Preliminary data released by Germany's Federal Statistics Office showed 663,000 children were born in 2011, down from 678,000 in 2010, said Reuters.
In fact, every year since 1972 the number of people who died was greater than the number of children born. In 2011 the difference amounted to 190,000 people.
While people commonly believe that Muslim families have many children, an article in the June issue of the magazine Policy Review by Nicholas Eberstadt and Apoorva Shah said that fertility levels are falling dramatically in the Muslim community too.
The authors admitted that reliable data on some Muslim states is lacking, for example Afghanistan, but they cited estimates of 1.42 to 1.57 billion Muslims, about 22%-23% of the world population.

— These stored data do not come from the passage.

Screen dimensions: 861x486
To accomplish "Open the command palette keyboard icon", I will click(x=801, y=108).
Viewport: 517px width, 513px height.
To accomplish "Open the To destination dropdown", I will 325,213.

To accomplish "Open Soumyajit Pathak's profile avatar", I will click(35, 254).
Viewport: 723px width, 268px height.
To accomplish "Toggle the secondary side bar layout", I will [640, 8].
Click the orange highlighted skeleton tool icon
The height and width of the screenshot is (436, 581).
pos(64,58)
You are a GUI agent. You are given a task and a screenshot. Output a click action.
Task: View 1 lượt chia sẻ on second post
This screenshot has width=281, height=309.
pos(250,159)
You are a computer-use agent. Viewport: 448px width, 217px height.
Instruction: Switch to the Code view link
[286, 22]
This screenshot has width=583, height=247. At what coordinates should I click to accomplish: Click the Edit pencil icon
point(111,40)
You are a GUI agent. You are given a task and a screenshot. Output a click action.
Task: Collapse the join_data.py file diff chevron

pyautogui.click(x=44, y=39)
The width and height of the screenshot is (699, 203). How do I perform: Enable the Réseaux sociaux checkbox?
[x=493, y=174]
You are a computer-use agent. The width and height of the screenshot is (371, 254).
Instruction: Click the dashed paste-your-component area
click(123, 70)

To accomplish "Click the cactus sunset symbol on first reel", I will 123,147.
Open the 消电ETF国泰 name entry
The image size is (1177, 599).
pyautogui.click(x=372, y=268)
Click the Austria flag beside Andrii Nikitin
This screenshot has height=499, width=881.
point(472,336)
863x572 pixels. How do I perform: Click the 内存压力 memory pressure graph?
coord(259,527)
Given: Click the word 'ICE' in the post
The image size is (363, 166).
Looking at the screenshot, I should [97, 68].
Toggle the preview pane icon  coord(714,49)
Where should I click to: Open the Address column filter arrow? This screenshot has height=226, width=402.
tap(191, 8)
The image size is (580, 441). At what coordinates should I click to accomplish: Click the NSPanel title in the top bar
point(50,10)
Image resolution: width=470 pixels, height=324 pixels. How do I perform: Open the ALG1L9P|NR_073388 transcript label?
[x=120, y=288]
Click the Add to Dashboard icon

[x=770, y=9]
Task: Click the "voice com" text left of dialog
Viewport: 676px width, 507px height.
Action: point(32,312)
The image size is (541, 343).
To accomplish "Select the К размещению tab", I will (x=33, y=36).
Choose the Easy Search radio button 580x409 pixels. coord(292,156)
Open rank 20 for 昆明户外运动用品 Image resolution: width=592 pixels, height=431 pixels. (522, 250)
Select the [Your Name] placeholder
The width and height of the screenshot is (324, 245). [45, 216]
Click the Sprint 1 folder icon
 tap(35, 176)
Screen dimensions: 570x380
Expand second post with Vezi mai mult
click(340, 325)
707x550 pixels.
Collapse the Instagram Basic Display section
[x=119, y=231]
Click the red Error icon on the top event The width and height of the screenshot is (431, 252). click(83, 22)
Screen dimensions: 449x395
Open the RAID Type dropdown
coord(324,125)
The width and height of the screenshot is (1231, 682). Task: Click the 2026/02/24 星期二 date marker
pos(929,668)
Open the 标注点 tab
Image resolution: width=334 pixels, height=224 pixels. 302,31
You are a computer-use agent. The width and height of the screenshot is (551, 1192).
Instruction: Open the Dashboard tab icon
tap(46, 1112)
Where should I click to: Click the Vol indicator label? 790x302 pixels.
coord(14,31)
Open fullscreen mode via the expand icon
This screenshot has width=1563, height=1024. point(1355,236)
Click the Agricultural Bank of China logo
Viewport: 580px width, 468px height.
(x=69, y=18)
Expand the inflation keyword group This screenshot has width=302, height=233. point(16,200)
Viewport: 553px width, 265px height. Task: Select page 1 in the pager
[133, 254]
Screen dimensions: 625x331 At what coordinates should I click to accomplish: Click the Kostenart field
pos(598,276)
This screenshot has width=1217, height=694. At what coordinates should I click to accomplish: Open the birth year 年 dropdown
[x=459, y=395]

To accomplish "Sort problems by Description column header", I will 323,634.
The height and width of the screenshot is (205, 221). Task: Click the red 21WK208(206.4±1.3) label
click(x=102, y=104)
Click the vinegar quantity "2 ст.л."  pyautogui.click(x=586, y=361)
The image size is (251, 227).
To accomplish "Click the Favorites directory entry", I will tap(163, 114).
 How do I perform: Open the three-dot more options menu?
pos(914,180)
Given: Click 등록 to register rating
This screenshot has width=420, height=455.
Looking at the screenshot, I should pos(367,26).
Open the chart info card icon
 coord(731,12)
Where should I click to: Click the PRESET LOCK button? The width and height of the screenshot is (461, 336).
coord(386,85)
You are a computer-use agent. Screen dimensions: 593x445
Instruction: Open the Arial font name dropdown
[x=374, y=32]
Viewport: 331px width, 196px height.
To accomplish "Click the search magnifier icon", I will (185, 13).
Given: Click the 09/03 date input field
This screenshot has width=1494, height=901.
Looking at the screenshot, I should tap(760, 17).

All 48 Muslim-majority countries and territories have experienced fertility decline over recent decades, the authors pointed out. Moreover, the decline has been greater than the world average decline.
“The remarkable fertility declines now unfolding throughout the Muslim world is one of the most important demographic developments in our era,” the article affirmed.
The latest data confirms the arguments in a recent book, “Population Decline and the Remaking of Great Power Politics,” edited by Susan Yoshihara and Douglas A. Sylva, who both work for C-FAM.
The demographic decline in many nations may be so severe, they explained in the book’s introduction, that some countries might not be able to achieve economic growth, fund social welfare programs, or meet their security obligations.
In recent decades there has been a 60% drop in worldwide fertility rates and the number of people aged 60 or more has multiplied 3.5 times. The ratio of workers to retired people has fallen by 25% in the last 50 years and is expected to fall by another 55% by 2050.
Destiny
“Demographics is not destiny,” they acknowledged, “but it sets the boundaries of the possible.”
The working age population of all developed countries, with the exception of the United States, will stop growing within five years, Phillip Longman pointed out in his essay. Longman, a prominent writer on demographic issues, added that is it not just the richer countries that are affected. Brazil, Chile, and Mexico are likely to have older populations that the U.S. by mid-century.
The latest U.N. projections estimate that by 2050, 75% of all countries, even in underdeveloped regions, will not have enough children to avoid population decline.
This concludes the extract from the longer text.